I concede that
"mutton snapper" is hardly a prepossessing title. The sheep, from which
the name derives, is not much of an animal. No civilized person will deal with
him except in chops and stews. To bleat is not to sing out in a commanding
baritone; to be sheepish is scarcely to possess a virtue for which civilization
rolls out its more impressive Oriental carpets or, for that matter, even a few
ordinary bath mats.
And it is true
that the fish, as you may have suspected, is not at all handsome, with its
large and vacant-looking head, crazy red eye and haphazard black spot just shy
of its tail. Yet its brick orange flanks and red tail are rather tropical and
fine, and for a number of reasons it deserves consideration as major
light-tackle game. When you have been incessantly outwitted by the mutton
snapper, you cease to emphasize his vaguely doltish exterior.
To begin with,
mutton snapper share with the most pursued shallow-water game fish a
combination of hair-trigger perceptions. They are wild and spooky, difficult to
deceive and very powerful.

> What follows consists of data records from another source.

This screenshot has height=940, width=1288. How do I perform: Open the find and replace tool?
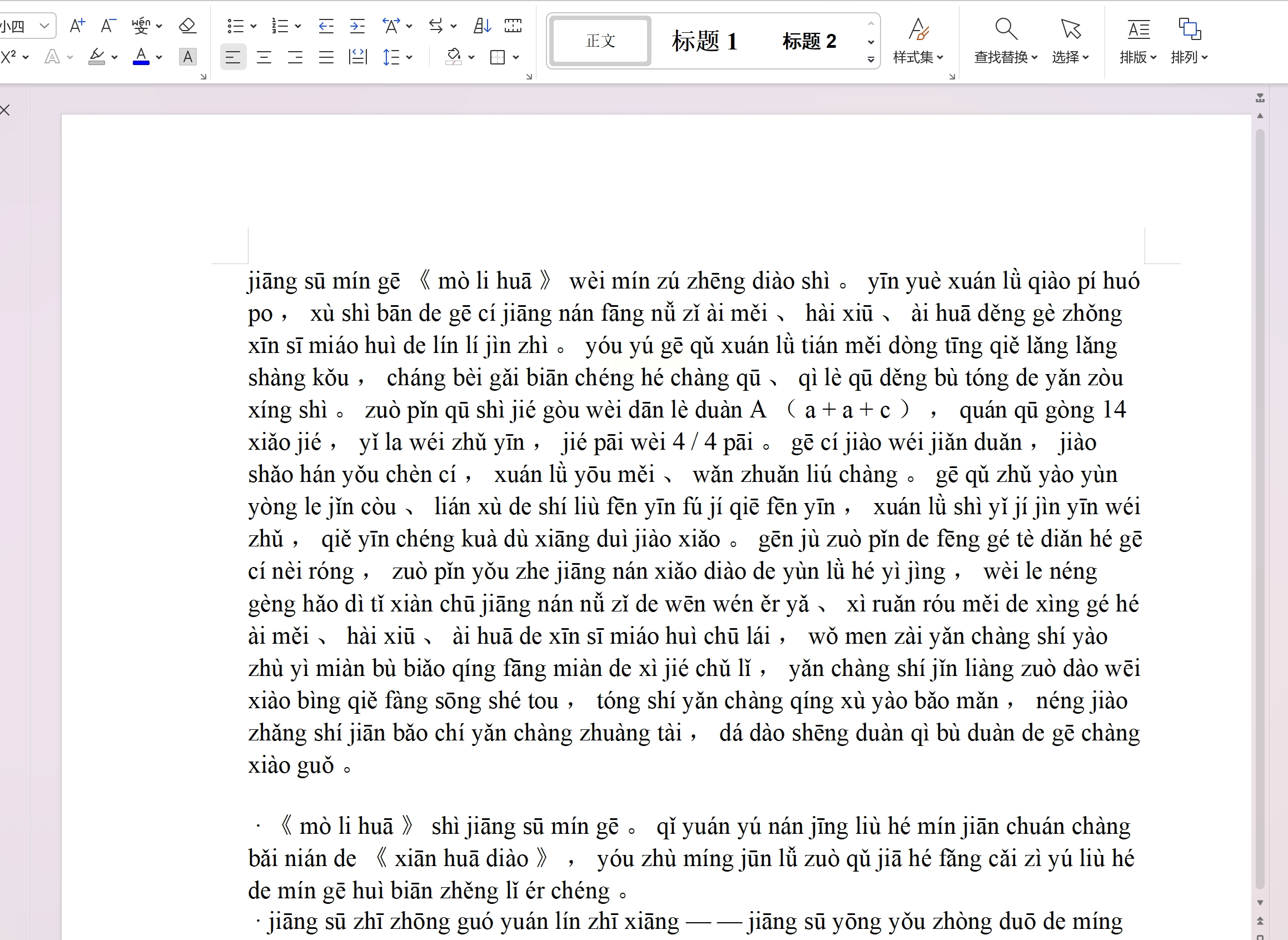[x=1005, y=41]
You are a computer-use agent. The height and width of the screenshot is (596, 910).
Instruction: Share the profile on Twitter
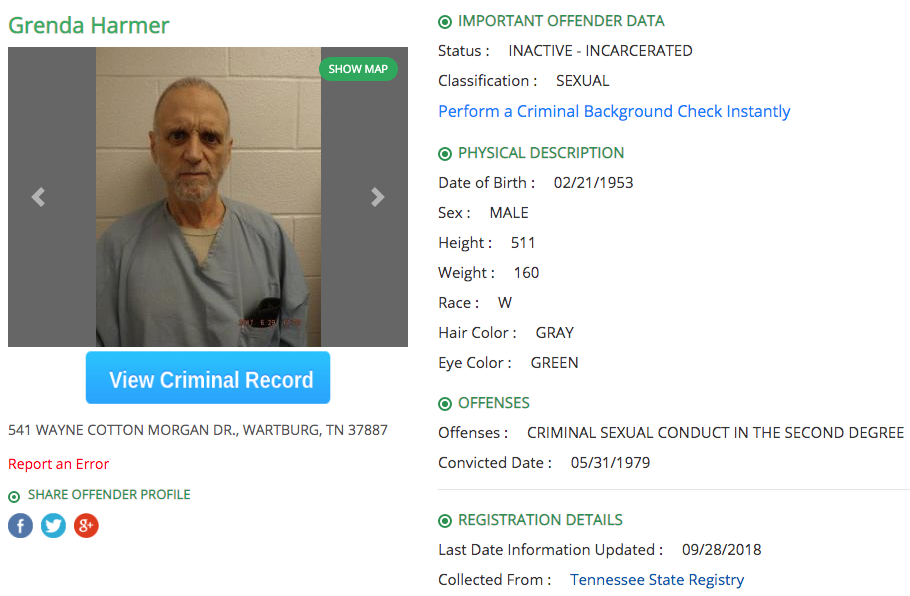[x=53, y=526]
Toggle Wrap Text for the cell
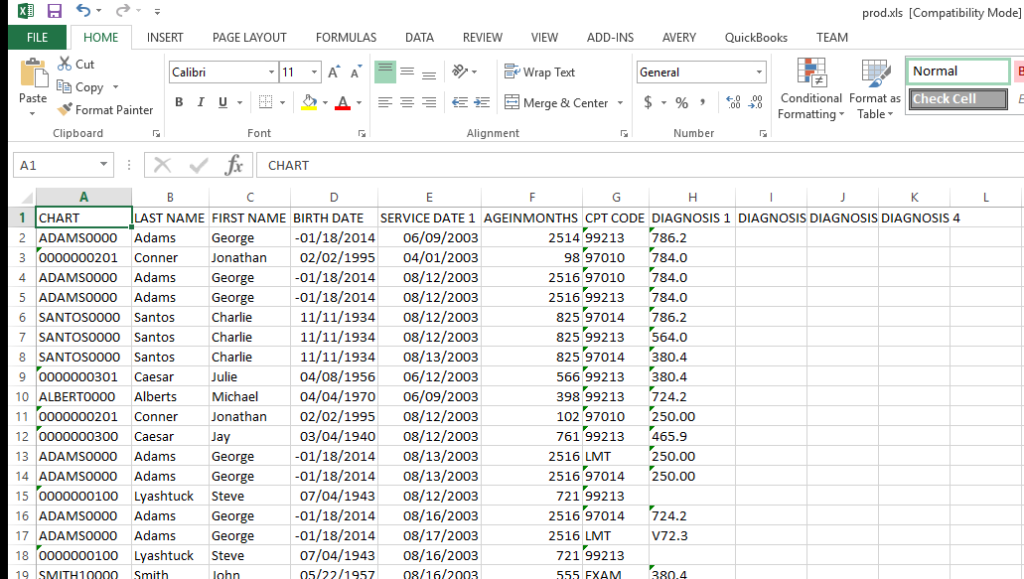 click(x=540, y=72)
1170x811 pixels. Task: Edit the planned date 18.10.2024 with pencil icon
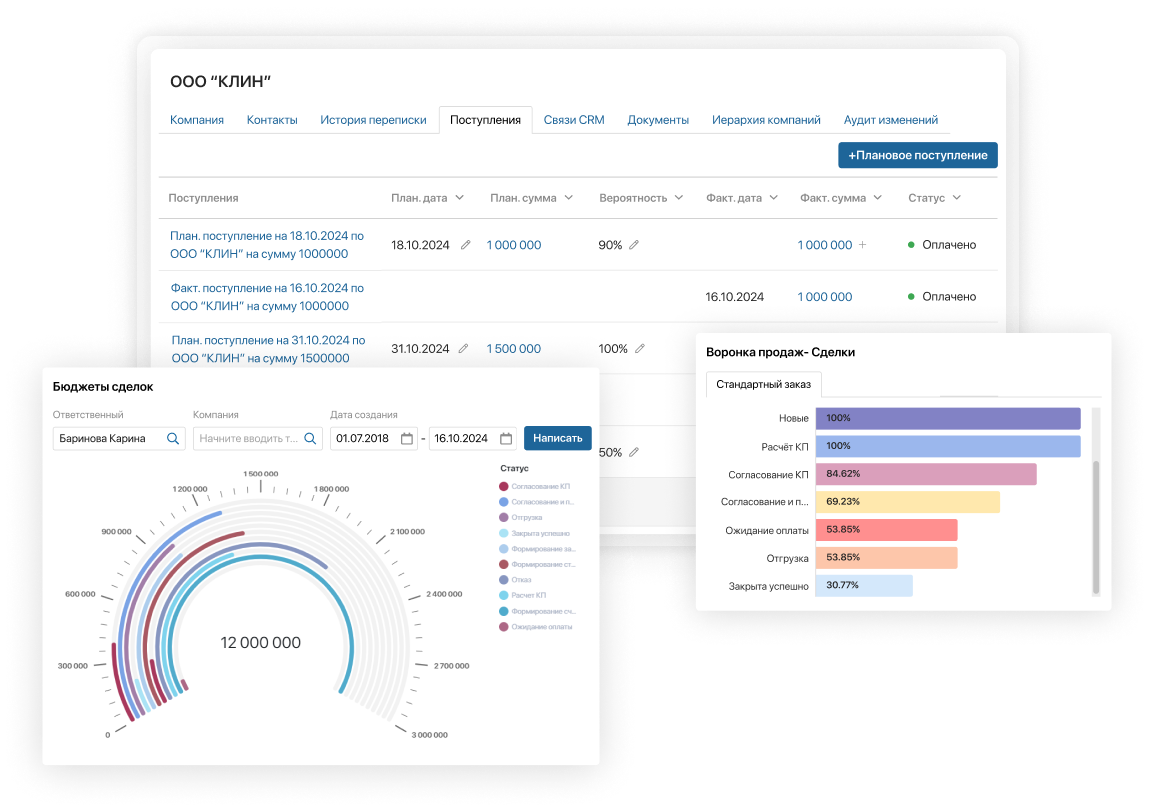coord(464,244)
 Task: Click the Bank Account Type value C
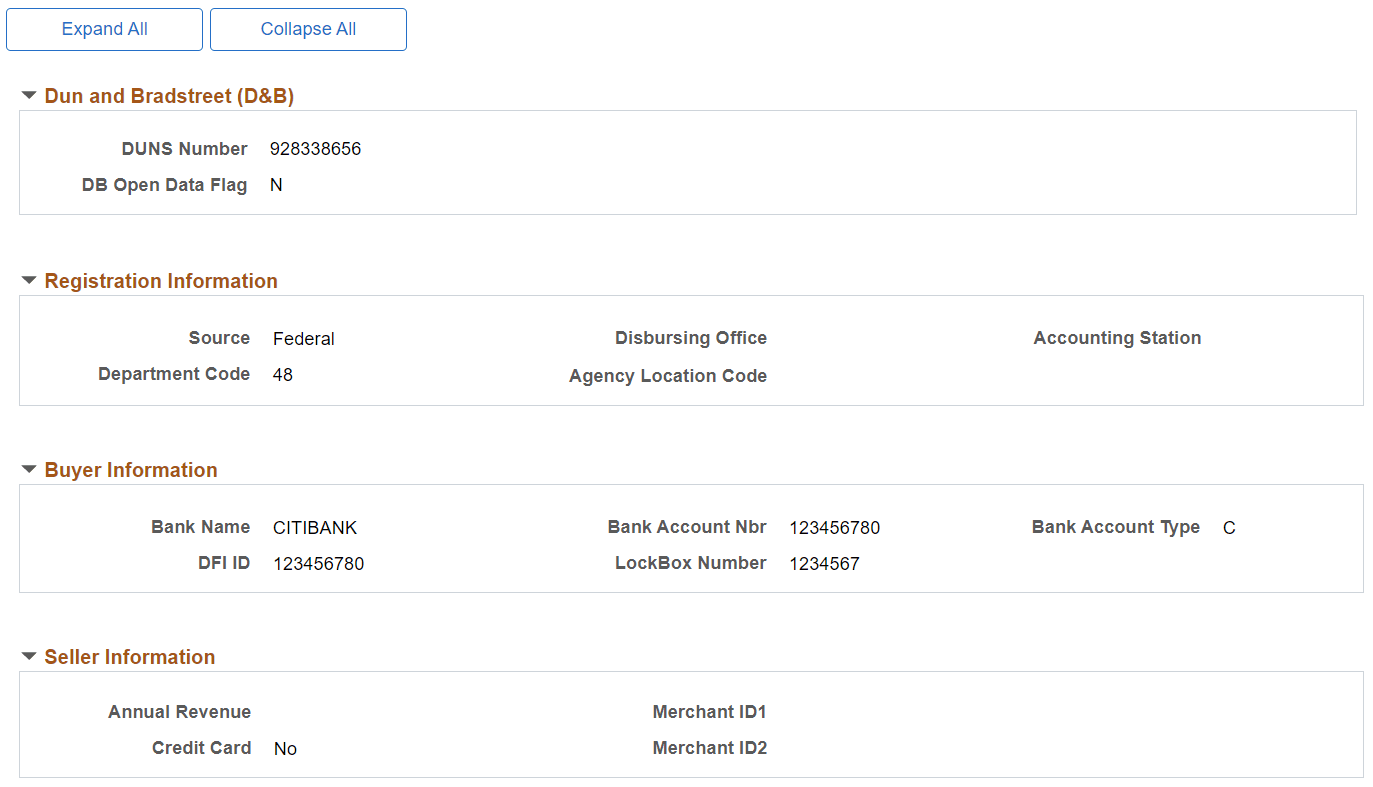pyautogui.click(x=1229, y=527)
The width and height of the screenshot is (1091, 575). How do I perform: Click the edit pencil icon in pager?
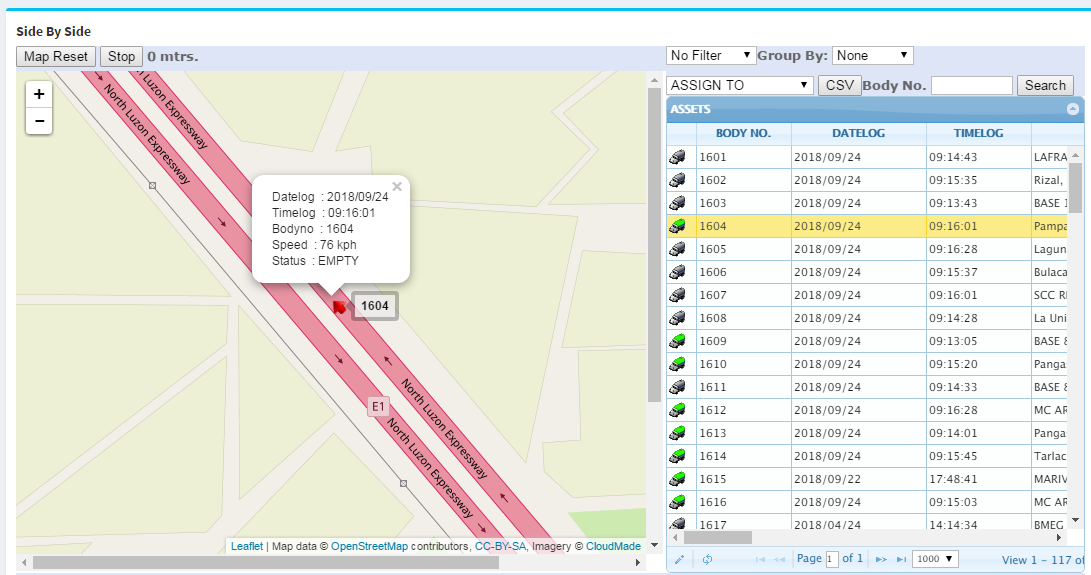(x=680, y=559)

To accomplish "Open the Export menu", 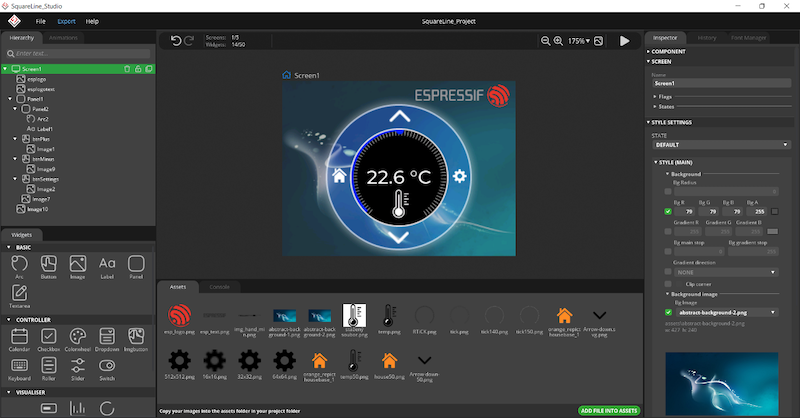I will pos(66,20).
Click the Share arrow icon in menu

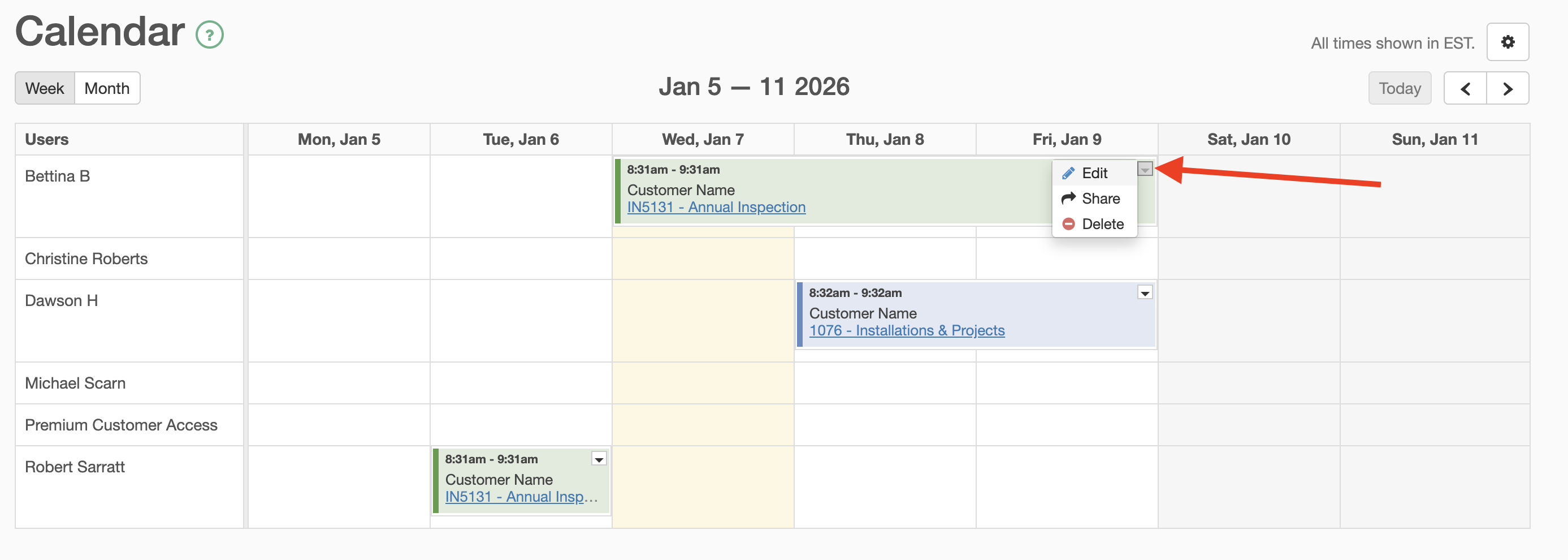pos(1068,199)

Taken under optimum conditions, they are as
enthralling as any species that haunts the flats.
Like most flats
fish, the mutton snapper is primarily a creature of deep water, another
individual thread in the ocean system that, following its own particular
necessity, crisscrosses the lives and functions of the species that share its
habitat. Which is to say that in looking for one fish you find another—and
maybe in the end you find it all.
After a long
winter's flats fishing, I had naturally acquired a ready facility for
recognizing most anything that came along. A flat is a circumscribed habitat so
far as larger fishes are concerned. The first mutton snappers I found were
encountered while I was poling for permit on flood tides close to the Florida
Keys. They were wild fish, hustling around in their curious way and pushing
abrupt knuckles of wake in the thin water. Their red tails made them
unmistakable.
They seemed so
quick to flush and so conscious of the skiff that it was hard to see how they
might be taken on a fly rod. Besides, they were hard to find, somewhat harder,
for example, than permit, and they were every bit as alert and quick to
flush.
Last May, Guy and
I began to fish for them in earnest, spurred on from time to time by the sight
of brilliant red forks in the air. The fish often seemed hurried, and when we
would pole to the place where we had seen a tail, there would be nothing. Most
of the first fish we found were in a grassy basin south of Key West, a shallow
place usually good for a few shots at permit. The basin was little more than a
declivity in the long-running ocean bank that reaches from just below Key West
to the Boca Grande Channel—and across which lie the Marquesas.
Early one hot day
Guy and I began to fish this basin. A long convection buildup of clouds lay
along the spine of the Keys, like a mirror image of the islands themselves, all
the way to Boca Grande, and then scattered in cottony' streamers to the west.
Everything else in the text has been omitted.